== Data extract
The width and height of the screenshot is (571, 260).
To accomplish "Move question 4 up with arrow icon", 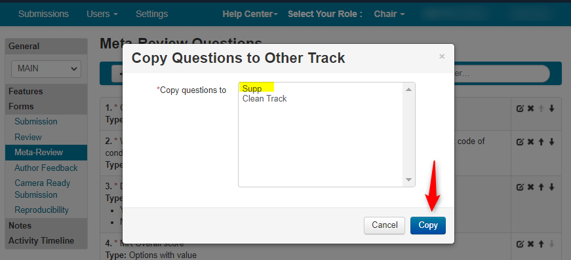I will (541, 244).
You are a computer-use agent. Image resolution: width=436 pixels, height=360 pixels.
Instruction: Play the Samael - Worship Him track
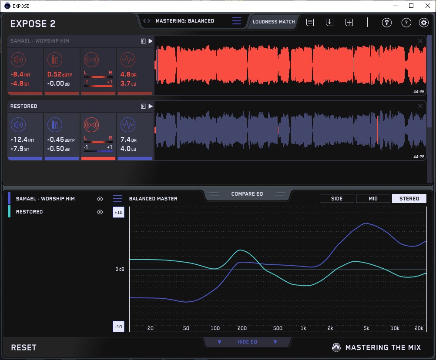[x=151, y=41]
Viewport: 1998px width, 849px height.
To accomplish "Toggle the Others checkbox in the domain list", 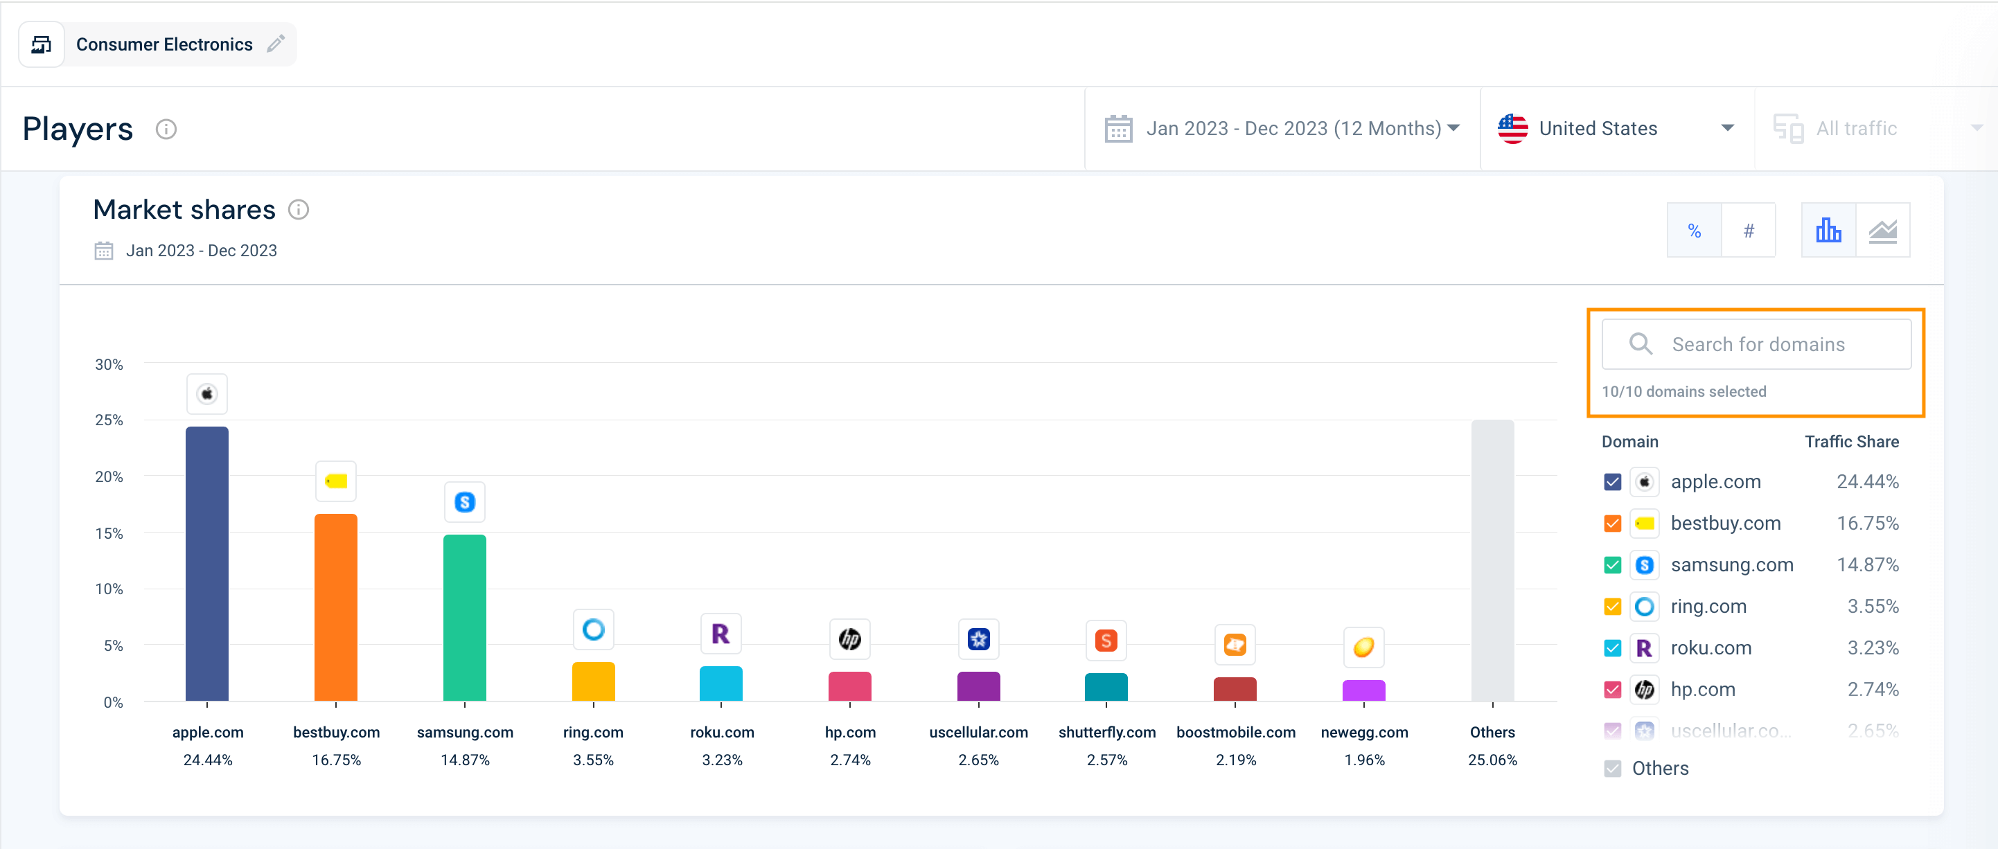I will (x=1613, y=768).
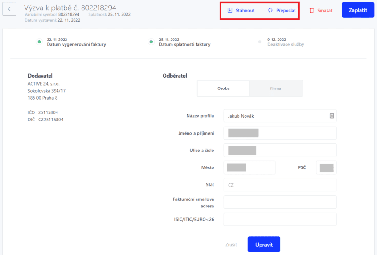The image size is (377, 255).
Task: Click the Stát field showing CZ
Action: click(280, 185)
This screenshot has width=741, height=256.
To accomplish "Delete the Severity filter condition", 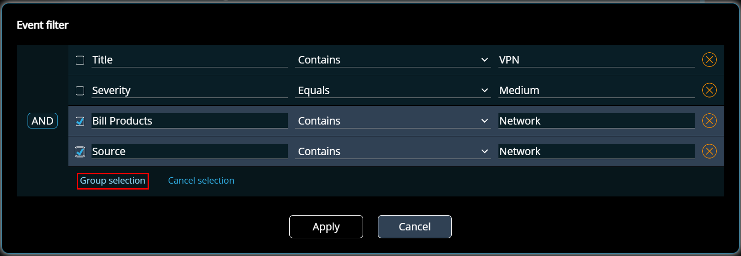I will tap(709, 91).
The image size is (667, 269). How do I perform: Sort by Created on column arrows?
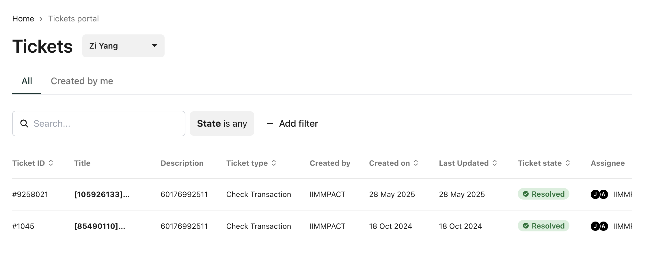(416, 163)
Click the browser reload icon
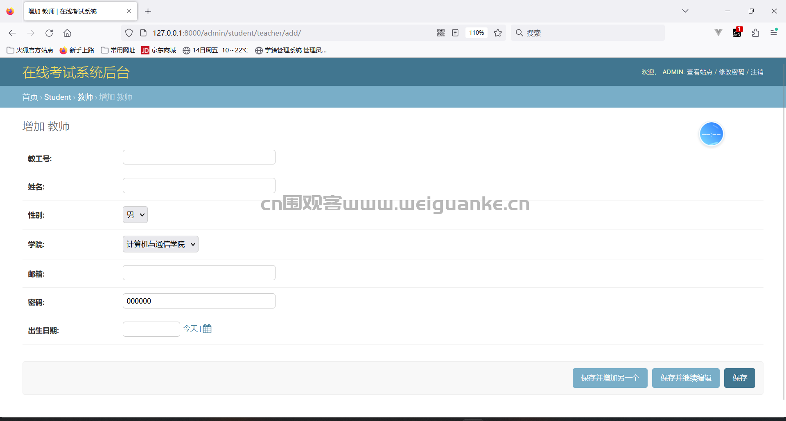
====
__Assignment__: Please restate word for word the lines above, starting with the line that holds "The image size is (667, 269)." and ending with the final line of the records, while leaving out pictures.

__Output for this exercise__:
The image size is (667, 269). How do I perform: Sort by Created on column arrows?
(416, 163)
Click the browser reload icon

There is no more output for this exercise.